> _GIVEN TEXT_
==============================

Michel Houellebecq and his recipe for Eroticism

Yesterday I watched Michel Houellebecq’s short film La Rivière, which was produced by Canal+ presumably to, ahem!, fill some slot in their programming schedule in 2001.  What slot they required to be filled I can only imagine, because this is essentially a soft core lesbian porno.

Now, I have previously read Will Self’s comment that Houellebecq is “just a little guy who can’t get enough sex” – but I dismiss this because Houellebecq’s height has nothing to do with anything (unless, of course, he is experiencing problems in reaching for some “top shelf” material) and, anyway, Will Self is, in my opinion: (i) just a guy who looks like a feeble-minded monster, (ii) a verbose and tedious writer.  So why take any notice of his opinionated opinion?

But when considering what I thought Houellebecq might have done with a short film entitled “Eroticism seen by Michel Houellebecq”, I had thought it might be more interesting than it was.  I get the lesbian thing – it’s a given that for some reason or other men seem to be interested in the idea of women together – but why, I wonder, does Houellebecq’s idea of eroticism include various tedious (and essentially pointless) conversations between two of the women?

Perhaps he didn’t think that a film that consisted solely of lesbian sex would be “erotic” enough, but I’m not sure why conversations like this would even feature in someone’s idea of eroticism:

Conversation One

Woman 1:  Your house is ancient

Woman 2:  12th Century – it was a Cathari fortress.  There’s been a lot of fighting for this place.  In the 20th Century it became an inn

Conversation Two

Woman 1:  When did the first men appear?

Woman 2:  400,000 years ago – a little higher in the valley

Woman 1:  The memorial isn’t mentioned…

Woman 2:  How old is your map?

Woman 1:  10 years old

Woman 2:  Things have changed…

Conversation Three

Woman 1:  When did you plant them?

Woman 2:  Seven years ago.  They died suddenly

Woman 1:  You don’t know what they died of?

Woman 2:  No, we didn’t try to find out.  We just buried them.  Naked, in the ground, with nothing.  Above each body we have planted a tree

Woman 1:  Are you sure they were the last ones?

==============================

> _GIVEN INSTRUCTION_
Please tell me which channel produced La Rivière, according to the post about Houellebecq's short film.

> _AVAILABLE DATA_
==============================

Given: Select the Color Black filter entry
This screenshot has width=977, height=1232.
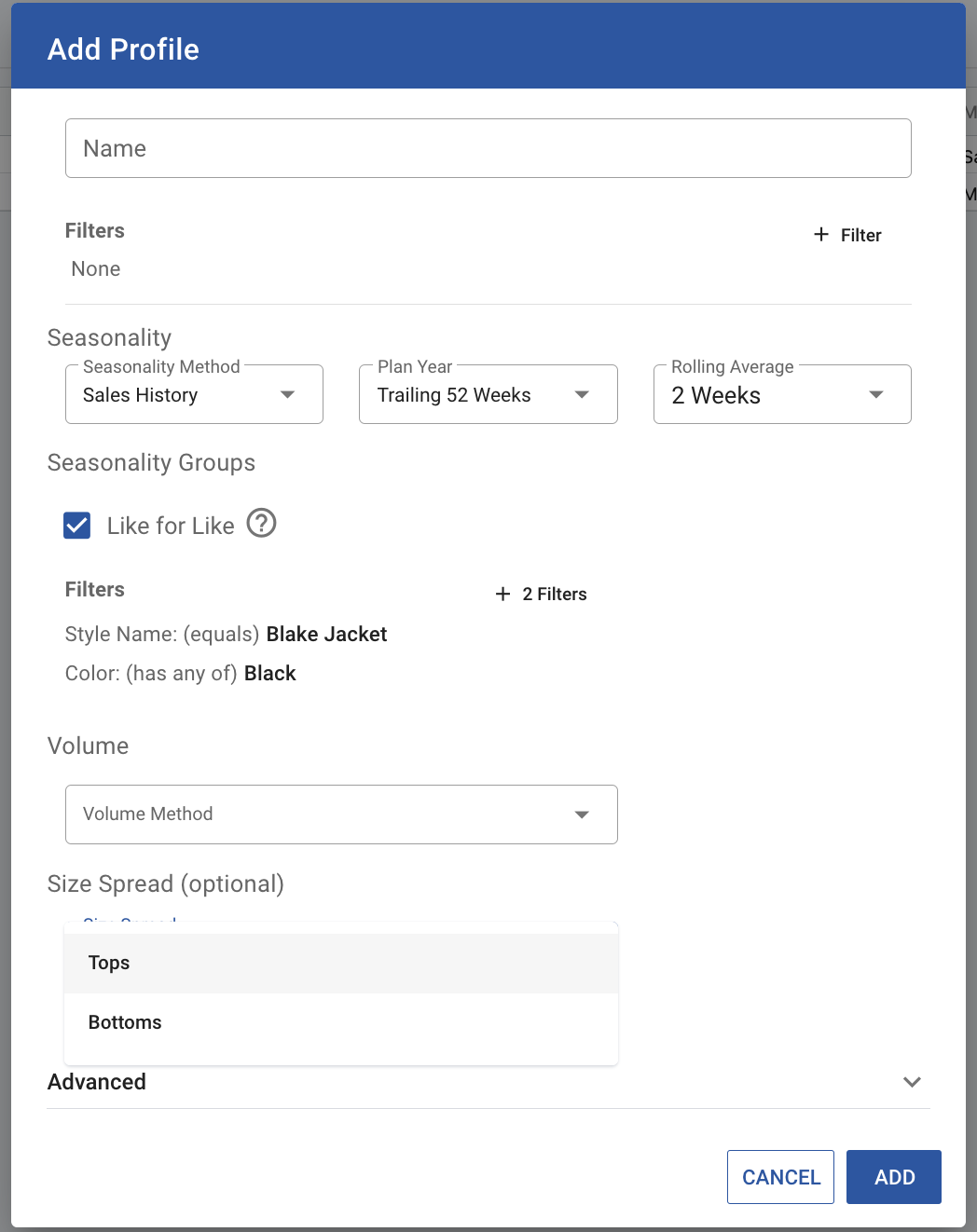Looking at the screenshot, I should click(x=181, y=674).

==============================

> _WORKED ANSWER_
Canal+